::: Dataset excerpts :::
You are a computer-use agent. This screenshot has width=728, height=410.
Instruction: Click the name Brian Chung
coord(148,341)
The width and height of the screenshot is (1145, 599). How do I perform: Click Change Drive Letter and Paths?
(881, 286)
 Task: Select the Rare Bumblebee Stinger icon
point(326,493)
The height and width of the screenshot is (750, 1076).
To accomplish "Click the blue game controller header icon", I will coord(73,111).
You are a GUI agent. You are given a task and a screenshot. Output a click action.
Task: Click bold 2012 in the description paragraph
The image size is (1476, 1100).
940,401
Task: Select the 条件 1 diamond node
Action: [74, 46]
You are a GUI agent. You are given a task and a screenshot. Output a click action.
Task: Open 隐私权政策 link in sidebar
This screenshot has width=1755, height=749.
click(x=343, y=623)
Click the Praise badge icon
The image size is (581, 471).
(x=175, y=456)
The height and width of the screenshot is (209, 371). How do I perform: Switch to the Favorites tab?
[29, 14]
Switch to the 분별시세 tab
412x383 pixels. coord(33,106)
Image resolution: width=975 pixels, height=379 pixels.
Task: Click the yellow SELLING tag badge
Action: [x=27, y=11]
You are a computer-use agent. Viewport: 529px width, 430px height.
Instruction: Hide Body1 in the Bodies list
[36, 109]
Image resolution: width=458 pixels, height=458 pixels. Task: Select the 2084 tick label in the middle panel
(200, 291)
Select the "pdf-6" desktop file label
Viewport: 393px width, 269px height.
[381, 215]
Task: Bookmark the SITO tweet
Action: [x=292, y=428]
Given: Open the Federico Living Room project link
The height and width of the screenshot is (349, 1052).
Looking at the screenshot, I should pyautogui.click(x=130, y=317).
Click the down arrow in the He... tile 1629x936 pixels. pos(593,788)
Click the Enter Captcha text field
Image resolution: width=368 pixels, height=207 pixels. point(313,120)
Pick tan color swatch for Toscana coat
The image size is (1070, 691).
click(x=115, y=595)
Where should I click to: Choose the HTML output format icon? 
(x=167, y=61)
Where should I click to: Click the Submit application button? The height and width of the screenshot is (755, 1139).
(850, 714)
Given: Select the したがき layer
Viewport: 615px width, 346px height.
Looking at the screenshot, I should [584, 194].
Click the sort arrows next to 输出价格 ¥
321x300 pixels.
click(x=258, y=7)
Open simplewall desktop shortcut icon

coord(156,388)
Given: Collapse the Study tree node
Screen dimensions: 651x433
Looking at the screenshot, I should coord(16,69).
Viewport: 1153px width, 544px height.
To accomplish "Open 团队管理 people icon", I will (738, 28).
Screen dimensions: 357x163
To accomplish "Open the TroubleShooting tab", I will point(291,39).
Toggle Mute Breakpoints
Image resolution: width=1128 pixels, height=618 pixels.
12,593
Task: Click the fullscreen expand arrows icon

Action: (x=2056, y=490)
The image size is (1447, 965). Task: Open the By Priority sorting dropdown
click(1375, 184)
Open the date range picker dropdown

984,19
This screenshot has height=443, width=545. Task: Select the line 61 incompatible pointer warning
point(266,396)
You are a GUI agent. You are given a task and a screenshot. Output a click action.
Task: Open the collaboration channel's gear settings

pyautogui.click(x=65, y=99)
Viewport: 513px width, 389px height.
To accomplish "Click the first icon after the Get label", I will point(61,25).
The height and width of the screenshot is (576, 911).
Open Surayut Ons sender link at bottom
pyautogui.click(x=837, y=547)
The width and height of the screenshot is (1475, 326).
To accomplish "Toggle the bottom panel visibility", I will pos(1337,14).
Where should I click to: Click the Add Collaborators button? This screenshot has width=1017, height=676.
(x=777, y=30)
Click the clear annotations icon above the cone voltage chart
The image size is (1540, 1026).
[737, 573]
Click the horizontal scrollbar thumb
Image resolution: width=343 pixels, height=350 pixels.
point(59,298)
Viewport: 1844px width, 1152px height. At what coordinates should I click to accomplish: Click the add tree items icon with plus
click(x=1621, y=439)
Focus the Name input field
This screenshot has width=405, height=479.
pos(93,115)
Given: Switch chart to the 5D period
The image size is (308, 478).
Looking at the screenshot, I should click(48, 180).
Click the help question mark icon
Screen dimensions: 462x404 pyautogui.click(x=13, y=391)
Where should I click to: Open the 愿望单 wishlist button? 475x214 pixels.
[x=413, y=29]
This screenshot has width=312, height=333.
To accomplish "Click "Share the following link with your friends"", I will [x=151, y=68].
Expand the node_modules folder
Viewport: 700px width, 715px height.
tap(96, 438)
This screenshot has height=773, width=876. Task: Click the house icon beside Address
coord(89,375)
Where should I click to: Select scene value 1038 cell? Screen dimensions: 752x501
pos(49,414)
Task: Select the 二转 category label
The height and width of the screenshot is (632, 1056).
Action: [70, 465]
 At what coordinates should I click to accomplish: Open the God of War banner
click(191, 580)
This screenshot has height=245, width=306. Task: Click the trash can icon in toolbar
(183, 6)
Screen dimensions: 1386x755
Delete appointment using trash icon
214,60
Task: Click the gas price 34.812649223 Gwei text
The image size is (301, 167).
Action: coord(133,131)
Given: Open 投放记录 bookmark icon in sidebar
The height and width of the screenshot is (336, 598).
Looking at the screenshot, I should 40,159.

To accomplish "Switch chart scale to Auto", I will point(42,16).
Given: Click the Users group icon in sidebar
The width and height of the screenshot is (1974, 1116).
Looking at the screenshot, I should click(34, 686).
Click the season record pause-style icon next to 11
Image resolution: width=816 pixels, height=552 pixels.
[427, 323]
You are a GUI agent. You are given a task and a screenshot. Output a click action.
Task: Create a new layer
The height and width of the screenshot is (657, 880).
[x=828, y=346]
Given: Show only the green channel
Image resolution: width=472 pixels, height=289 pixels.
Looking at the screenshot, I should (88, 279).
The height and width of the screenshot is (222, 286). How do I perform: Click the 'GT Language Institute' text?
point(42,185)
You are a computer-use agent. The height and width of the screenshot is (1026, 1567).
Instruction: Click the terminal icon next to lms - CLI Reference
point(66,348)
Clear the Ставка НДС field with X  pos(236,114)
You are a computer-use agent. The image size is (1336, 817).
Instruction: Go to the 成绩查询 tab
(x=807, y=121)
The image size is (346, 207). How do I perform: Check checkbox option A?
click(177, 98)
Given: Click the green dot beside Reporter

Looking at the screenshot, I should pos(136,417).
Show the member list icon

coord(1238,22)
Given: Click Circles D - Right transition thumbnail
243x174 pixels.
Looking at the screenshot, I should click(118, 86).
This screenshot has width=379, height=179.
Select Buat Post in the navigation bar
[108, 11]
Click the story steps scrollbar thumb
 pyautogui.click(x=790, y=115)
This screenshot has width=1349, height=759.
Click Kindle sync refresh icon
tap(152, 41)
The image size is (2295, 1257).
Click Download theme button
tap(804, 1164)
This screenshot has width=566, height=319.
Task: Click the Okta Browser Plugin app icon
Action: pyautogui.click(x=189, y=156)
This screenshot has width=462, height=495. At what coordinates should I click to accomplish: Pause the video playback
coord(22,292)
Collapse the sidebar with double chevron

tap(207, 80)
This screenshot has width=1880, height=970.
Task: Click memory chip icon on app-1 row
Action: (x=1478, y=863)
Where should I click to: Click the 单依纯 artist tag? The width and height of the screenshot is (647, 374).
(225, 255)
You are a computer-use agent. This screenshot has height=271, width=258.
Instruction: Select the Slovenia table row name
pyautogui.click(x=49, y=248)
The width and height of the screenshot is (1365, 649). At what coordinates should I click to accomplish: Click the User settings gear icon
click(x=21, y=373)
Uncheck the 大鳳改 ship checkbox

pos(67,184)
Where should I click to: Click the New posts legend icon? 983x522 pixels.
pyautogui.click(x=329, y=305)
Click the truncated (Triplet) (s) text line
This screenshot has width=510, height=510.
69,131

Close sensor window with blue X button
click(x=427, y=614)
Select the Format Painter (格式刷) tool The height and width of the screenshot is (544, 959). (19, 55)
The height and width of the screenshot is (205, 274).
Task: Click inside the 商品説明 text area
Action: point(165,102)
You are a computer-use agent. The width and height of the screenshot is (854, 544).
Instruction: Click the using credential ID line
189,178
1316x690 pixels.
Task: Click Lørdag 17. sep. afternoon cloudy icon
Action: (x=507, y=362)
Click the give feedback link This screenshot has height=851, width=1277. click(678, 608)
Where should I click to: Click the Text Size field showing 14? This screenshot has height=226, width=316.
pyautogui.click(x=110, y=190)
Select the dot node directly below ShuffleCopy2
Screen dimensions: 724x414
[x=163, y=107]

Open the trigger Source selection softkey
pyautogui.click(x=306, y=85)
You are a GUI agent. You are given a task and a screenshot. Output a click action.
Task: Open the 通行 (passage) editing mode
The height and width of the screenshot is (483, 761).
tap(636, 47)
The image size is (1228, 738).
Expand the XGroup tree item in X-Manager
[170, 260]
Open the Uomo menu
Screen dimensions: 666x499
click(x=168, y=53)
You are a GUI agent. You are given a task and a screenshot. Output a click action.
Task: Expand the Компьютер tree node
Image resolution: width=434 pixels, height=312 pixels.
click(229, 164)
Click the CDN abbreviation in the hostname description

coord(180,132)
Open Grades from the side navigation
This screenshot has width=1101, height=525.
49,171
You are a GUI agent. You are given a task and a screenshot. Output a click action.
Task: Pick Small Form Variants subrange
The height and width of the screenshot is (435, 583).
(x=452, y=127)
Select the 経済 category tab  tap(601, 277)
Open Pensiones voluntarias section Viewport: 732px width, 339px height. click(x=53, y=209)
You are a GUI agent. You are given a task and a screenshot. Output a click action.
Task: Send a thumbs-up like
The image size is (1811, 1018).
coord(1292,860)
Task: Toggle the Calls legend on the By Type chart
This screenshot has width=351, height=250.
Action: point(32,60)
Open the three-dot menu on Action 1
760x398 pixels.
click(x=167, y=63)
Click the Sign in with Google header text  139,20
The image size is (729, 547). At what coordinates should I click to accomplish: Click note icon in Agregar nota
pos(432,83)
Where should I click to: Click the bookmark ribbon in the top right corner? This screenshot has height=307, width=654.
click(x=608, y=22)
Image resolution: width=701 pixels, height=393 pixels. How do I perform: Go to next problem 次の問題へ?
:::
### Problem details
Reproduce the material word for word, from its first line through the line containing "point(326,493)", including both of those lines.

### Result of this task
You are a computer-use agent. This screenshot has width=728, height=410.
Instruction: Click the name Brian Chung
coord(148,341)
The width and height of the screenshot is (1145, 599). How do I perform: Click Change Drive Letter and Paths?
(881, 286)
 Task: Select the Rare Bumblebee Stinger icon
point(326,493)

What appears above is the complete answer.